Many thanks for your input. Works very well.

Sign in to comment.

Sign in to answer this question.

See Also

Categories

AI, Data Science, and StatisticsText Analytics ToolboxText Data Preparation

Find more on Text Data Preparation in Help Center and File Exchange

Tags

  • nucleotide count bioinformatics

Community Treasure Hunt

Find the treasures in MATLAB Central and discover how the community can help you!

Start Hunting!

An Error Occurred

Unable to complete the action because of changes made to the page. Reload the page to see its updated state.


Count number of nucleotide bases (letters) in file with multiple en... (11)

Select a Web Site

Choose a web site to get translated content where available and see local events and offers. Based on your location, we recommend that you select: .

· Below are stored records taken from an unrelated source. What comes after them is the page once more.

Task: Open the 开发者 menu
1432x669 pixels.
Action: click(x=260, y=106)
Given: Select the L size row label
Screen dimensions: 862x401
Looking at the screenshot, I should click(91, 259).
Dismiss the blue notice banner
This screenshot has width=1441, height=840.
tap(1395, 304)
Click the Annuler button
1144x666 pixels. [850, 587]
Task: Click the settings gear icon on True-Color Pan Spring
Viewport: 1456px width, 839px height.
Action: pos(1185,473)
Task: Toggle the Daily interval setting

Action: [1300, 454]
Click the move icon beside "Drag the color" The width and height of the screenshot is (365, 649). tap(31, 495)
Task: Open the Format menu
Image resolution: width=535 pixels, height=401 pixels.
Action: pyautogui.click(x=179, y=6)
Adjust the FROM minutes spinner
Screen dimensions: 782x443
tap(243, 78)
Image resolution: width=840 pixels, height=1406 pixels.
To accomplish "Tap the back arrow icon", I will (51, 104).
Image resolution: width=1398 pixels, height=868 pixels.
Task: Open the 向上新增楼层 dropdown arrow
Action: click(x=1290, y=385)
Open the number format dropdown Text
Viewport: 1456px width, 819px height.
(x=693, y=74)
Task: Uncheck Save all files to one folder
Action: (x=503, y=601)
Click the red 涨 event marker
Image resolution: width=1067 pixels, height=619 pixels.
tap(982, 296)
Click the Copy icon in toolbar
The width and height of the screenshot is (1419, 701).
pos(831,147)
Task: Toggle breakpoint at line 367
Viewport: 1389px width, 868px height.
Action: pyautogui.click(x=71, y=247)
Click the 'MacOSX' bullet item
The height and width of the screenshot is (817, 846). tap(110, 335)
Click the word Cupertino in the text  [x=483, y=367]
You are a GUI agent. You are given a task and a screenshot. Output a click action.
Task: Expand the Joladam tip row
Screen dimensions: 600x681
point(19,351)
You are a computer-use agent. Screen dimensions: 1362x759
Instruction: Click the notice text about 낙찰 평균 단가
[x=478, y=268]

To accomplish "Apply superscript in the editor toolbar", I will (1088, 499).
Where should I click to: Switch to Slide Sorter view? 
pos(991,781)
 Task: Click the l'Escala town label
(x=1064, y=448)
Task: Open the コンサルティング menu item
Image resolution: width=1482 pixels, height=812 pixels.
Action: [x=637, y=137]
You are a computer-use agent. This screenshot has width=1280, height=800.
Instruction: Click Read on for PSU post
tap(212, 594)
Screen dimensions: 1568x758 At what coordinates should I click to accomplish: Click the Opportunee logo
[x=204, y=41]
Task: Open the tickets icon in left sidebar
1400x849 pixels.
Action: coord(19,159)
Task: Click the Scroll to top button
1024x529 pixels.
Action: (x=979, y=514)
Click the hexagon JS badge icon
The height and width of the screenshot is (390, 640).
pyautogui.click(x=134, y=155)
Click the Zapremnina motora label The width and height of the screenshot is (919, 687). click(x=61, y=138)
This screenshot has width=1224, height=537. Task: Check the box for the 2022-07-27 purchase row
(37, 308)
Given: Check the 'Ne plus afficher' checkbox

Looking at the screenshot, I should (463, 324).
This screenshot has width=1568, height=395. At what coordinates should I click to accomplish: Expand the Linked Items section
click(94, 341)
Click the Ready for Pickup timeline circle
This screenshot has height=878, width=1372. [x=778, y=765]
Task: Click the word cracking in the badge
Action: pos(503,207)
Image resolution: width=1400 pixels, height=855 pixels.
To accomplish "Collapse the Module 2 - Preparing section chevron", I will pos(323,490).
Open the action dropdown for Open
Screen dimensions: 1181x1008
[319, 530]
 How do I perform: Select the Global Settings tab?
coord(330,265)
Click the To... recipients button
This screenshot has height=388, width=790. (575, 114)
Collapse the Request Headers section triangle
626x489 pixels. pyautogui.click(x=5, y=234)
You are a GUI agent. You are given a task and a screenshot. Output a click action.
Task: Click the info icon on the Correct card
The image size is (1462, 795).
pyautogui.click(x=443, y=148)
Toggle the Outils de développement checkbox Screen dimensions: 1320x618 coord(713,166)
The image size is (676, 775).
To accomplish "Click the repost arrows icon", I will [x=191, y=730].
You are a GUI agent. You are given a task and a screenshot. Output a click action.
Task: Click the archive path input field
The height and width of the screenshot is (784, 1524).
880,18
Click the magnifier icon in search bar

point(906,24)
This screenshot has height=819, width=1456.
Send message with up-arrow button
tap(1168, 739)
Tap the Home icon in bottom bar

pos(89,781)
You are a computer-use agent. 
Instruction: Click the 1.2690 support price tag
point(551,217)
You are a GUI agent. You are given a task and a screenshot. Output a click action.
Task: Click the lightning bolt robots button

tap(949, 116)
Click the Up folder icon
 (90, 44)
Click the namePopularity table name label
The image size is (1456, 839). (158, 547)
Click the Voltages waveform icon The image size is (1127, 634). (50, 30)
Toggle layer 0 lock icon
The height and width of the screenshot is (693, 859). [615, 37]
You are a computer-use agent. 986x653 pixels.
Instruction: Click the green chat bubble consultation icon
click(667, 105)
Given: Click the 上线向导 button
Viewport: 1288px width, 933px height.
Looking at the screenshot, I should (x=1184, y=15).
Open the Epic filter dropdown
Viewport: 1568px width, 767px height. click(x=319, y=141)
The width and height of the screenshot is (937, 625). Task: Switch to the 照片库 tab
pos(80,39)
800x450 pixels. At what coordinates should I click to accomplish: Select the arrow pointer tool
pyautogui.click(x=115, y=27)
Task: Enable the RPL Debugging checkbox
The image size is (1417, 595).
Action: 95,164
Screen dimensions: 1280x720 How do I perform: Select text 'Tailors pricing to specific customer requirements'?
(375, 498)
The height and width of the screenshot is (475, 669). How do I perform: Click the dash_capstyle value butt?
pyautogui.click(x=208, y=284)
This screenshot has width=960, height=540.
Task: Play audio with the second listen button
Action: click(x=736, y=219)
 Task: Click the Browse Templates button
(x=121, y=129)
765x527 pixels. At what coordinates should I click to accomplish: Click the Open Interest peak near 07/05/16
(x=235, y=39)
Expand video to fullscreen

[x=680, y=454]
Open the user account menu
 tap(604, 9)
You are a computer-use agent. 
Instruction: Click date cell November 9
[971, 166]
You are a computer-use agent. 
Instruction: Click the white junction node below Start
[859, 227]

You can also select a web site from the following list

Americas

  • América Latina (Español)
  • Canada (English)
  • United States (English)

Europe

  • Belgium (English)
  • Denmark (English)
  • Deutschland (Deutsch)
  • España (Español)
  • Finland (English)
  • France (Français)
  • Ireland (English)
  • Italia (Italiano)
  • Luxembourg (English)
  • Netherlands (English)
  • Norway (English)
  • Österreich (Deutsch)
  • Portugal (English)
  • Sweden (English)
  • Switzerland
    • Deutsch
    • English
    • Français
  • United Kingdom(English)

Asia Pacific

  • Australia (English)
  • India (English)
  • New Zealand (English)
  • 中国
  • 日本Japanese (日本語)
  • 한국Korean (한국어)

Contact your local office

Count number of nucleotide bases (letters) in file with multiple en... (2024)

References

Top Articles
Latest Posts
Article information

Author: Frankie Dare

Last Updated:

Views: 6600

Rating: 4.2 / 5 (53 voted)

Reviews: 84% of readers found this page helpful

Author information

Name: Frankie Dare

Birthday: 2000-01-27

Address: Suite 313 45115 Caridad Freeway, Port Barabaraville, MS 66713

Phone: +3769542039359

Job: Sales Manager

Hobby: Baton twirling, Stand-up comedy, Leather crafting, Rugby, tabletop games, Jigsaw puzzles, Air sports

Introduction: My name is Frankie Dare, I am a funny, beautiful, proud, fair, pleasant, cheerful, enthusiastic person who loves writing and wants to share my knowledge and understanding with you.